Monday, 16 March 2015

Seed by Lisa Heathfield

Description from Goodreads

All that Pearl knows can be encapsulated in one word: Seed. It is the isolated community that she was born into. It is the land that she sows and reaps. It is the center of her family and everything that means home. And it is all kept under the watchful eye of Papa S.

At fifteen years old, Pearl is finally old enough to be chosen as Papa S’s companion. She feels excitement... and surprising trepidation that she cannot explain. The arrival of a new family into the Seed community — particularly the teenage son, Ellis — only complicates the life and lifestyle that Pearl has depended upon as safe and constant. 

Ellis is compelling, charming, and worldly, and he seems to have a lot of answers to questions Pearl has never thought to ask. But as Pearl digs to the roots of the truth, only she can decide what she will allow to come to the surface.

I’m not sure if I’ve ever read a cult book before. I’ve seen movies and heard stories about these horrifying cults, which always have the charismatic leader who (without remorse) brainwashes the other members. Seed definitely belongs to the category of terrifying stories. Some of the customs and beliefs surrounding the cult were so unbelievable and disturbing that it was difficult to put the book down (yet difficult to read, ironically) – you just wanted to know more about how these people were lead to believe in the ideology the leader, Papa S, preached. While the book was shocking and interesting at face value, I’m afraid I didn’t fall in love with it. It was entertaining (if that’s acceptable to say) and definitely wasn’t boring, but I’m afraid that without the cult element, the book wouldn’t have had anything else interesting in it. 

Like already mentioned, the customs of the cult were quite something else. This small, closed community believed that all that Nature had created was good, while everything that a man had designed was evil. So, the community had isolated themselves from the outside, depending on themselves and Nature when it came to food, clothing, and relationships. Of course, the creep Papa S was, he had a harem of women, which he kept to himself, calling them his Companions. Every once in a while he changed his Companion to another woman (or girl) in the community – they shared their time, thoughts, and bed together.

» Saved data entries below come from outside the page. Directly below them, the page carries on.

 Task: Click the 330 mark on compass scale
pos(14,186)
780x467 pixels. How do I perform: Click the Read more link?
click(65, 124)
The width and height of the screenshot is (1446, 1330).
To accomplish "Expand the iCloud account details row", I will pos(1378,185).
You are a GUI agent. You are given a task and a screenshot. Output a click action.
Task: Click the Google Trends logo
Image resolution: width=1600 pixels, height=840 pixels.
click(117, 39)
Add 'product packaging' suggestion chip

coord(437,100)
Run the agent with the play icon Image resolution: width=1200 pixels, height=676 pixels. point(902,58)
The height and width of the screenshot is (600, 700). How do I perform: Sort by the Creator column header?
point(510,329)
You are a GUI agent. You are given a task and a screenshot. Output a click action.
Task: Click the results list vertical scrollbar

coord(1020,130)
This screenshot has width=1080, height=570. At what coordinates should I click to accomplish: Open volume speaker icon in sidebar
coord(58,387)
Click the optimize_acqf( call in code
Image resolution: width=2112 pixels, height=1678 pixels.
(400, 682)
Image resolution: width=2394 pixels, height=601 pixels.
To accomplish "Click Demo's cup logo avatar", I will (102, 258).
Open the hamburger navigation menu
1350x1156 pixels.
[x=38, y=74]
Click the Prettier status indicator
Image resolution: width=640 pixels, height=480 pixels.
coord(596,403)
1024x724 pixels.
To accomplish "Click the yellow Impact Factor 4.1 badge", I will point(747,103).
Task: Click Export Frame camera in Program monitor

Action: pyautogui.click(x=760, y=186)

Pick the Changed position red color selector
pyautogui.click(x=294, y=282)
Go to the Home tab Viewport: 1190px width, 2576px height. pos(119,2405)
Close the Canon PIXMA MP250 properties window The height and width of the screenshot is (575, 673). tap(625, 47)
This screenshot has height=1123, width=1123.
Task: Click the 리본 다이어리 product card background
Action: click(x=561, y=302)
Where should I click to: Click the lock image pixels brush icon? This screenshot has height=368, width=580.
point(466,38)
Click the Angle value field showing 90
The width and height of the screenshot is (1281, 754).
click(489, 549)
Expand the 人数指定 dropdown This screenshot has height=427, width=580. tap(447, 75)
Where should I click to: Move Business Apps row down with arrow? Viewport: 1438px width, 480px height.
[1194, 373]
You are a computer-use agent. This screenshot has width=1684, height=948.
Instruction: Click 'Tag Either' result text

I, believing in the absolute equality between women and men, was absolutely disgusted and appalled by this Companion system (like intended), Papa S being the single object of adoration and the source of acceptable behaviour, as the women of the community served him. 

I loved the fact that the main character, young Pearl, (and as strange as this may sound) was na├»ve as they come. The fact that Pearl believed every word that came out of Papa S mouth and how Pearl was dedicated to Seed, allowed the exploration of Seed to become a more intense experience for the readers – Pearl was swooned and impressed by all the disgusting habits of Papa S and ardently believed that Seed was a heaven on Earth. The ignorance and innocence of Pearl makes the reading occasionally difficult as you can see how the cult is taking advantage of her and the other members. Of course, when some outsiders come to join their seemingly peaceful and harmonious community, Pearl gradually starts to question whether Seed really is the place where she wants to spend the rest of her life.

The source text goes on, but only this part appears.